Background technology
Carbon fiber is through carbonization and graphitization processing and the micro crystal graphite material that obtains by organic fiber.Carbon fiber has excellent mechanical property, and its proportion is less than 1/4 of steel, and carbon fiber resin composite material tensile strength is 7-9 times of steel, and tensile modulus of elasticity is also higher than steel.Carbon fiber also has unique chemical property, and it is phosphorus content higher than 90% inorganic polymer fiber, and its fatigue durability is good, specific heat and electric conductivity are between nonmetal and metal, and thermal coefficient of expansion is little, good corrosion resistance, the density of fiber is low, and the X ray permeability is good, and chemical stability is strong.So carbon fibre material as protective materials, radiation resistance material, aviation and wide and electrode material, is widely used at present.
CNT is as monodimension nanometer material, and is lightweight, has many abnormal mechanics, calorifics, electricity and chemical property.CNT is because have huge specific surface, and its surperficial rejected region is with numerous active groups, so CNT is also in order to make the composite of a lot of excellent performances.
Titanium dioxide nano material is the best catalysis material of present performance, has high catalytic activity, high stability.Simultaneously the nano titania material is also showing great application prospect aspect fuel cell and photochemistry decomposition water, provides engineering feasibility for the green energy resource in future solves.
But the nano combined mode of carbon current fibrous material and carbon all divided for two steps completed, and namely first grew CNT, then carbon nanotube dispersed was obtained the dispersion liquid of CNT in the solution, utilized the carbon nano tube dispersion liquid after disperseing compound with carbon fiber again.This preparation carbon fiber/carbon nano tube compound material preparation method's shortcoming is: (1) carbon nanotube dispersed is undesirable, is difficult to form single the dispersion, so the excellent properties of compound rear CNT itself is not reflected; (2) CNT is first to grow rear compoundly, is not that growth in situ is on carbon fiber, so combination both is more weak, so the CNT after compound is easy to break away from carbon fiber.

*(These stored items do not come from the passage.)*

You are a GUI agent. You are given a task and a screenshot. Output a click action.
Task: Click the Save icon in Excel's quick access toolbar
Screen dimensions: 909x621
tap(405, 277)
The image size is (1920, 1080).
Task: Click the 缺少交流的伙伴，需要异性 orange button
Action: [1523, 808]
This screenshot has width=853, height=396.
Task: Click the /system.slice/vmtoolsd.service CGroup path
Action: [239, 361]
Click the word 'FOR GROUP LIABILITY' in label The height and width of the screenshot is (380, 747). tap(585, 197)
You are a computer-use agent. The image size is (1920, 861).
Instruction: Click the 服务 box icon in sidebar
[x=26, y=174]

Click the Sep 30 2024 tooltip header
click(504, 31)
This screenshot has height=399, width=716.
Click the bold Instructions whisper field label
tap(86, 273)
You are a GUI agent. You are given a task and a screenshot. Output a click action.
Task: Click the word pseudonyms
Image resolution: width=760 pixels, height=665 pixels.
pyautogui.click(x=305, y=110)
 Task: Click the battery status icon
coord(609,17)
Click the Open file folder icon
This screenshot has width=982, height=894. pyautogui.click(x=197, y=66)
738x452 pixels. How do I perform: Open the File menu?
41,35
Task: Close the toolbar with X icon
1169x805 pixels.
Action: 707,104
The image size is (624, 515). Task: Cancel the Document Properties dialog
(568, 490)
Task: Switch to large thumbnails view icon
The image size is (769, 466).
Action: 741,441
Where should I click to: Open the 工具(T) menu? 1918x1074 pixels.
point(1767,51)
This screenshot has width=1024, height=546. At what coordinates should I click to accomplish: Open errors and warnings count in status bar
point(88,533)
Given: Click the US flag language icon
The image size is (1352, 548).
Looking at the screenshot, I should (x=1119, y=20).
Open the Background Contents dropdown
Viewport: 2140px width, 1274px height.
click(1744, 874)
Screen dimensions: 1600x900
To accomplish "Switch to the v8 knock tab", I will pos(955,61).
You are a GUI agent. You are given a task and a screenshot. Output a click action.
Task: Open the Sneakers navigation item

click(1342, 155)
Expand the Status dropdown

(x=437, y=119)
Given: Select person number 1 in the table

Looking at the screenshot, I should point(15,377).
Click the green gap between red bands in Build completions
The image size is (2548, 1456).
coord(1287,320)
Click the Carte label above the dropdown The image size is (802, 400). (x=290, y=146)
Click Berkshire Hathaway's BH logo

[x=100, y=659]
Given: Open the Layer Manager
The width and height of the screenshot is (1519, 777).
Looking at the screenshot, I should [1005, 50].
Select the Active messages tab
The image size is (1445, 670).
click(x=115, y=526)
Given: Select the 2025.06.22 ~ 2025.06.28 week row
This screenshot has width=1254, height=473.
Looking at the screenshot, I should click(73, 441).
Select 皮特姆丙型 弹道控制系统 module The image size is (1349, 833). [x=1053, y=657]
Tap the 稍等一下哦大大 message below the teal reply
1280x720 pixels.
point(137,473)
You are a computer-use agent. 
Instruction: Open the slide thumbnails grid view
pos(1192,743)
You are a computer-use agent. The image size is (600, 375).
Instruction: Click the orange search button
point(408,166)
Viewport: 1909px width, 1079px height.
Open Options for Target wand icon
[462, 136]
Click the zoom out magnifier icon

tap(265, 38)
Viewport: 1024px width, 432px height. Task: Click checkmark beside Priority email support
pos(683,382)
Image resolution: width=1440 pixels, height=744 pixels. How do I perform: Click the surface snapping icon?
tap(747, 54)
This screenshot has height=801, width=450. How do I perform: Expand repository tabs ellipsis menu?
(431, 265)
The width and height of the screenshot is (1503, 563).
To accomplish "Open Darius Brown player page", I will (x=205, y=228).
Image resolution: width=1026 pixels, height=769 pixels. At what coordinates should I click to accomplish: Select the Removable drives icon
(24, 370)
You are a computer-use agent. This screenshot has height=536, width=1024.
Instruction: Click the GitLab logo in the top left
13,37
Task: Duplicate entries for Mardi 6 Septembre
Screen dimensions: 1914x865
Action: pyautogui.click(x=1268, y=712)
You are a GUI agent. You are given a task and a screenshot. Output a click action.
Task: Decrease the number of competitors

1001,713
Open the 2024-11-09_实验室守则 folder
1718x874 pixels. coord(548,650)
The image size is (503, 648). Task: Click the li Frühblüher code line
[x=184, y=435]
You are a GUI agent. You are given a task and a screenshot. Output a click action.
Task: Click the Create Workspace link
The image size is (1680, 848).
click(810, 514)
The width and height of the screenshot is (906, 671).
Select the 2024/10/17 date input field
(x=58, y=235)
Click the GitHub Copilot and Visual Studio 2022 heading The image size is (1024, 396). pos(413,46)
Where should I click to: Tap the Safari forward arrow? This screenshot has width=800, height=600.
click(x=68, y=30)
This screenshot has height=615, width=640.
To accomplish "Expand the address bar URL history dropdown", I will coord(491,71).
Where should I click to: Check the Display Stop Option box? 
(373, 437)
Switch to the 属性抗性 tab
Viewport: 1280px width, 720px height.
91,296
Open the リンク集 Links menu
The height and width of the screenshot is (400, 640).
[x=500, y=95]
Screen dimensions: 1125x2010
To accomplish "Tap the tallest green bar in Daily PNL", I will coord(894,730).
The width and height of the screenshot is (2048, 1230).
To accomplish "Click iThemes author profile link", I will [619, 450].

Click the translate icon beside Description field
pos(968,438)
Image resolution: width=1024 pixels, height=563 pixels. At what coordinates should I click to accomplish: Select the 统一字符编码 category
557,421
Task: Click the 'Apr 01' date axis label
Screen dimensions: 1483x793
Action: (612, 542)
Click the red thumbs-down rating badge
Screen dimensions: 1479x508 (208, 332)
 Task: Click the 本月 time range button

Prepare the shortcoming of carbon fiber/carbon nano tube compound material in order to overcome existing two step method, the invention provides a kind of method that in situ synthesis prepares the composite nanostructure carbon fibre material.
Summary of the invention
the object of the invention is, a kind of preparation method of composite nanostructure carbon fibre material is provided, the method realizes by in-situ growing carbon nano tube on carbon cloth and nano titanium oxide, carbon cloth is first passed through preliminary treatment, then adhere to one deck iron thin film catalyst by liquid phase method or physical deposition method on carbon cloth, with load the carbon cloth of catalyst put the chemical gas phase reaction chamber into, do carrier gas with argon gas or nitrogen, make carbon-source gas with ethene or acetylene gas, hydrogen is made reducing gas, in-situ growing carbon nano tube on carbon cloth, to contain the organic gas of titanium is brought in chemical vapor deposition reaction chamber by carrier gas again, at the peripheral growth of CNT titanium dioxide, formation is coated on the nano titania shell on CNT, obtain the composite nanostructure carbon fibre material, the high mechanical properties that possesses carbon fiber by the material of method acquisition of the present invention, the high heat stability performance, good chemical inertness and high absorption property, possesses simultaneously the extraordinary intensity of CNT, huge draw ratio, high thermal conductivity, good catalytic activity, possesses again the high chemical stability of nano titanium oxide, avirulence, Superhydrophilic, excellent photocatalysis performance.Therefore this composite nanostructure carbon fibre material can obtain important application at aspects such as photocatalysis, electro-catalysis.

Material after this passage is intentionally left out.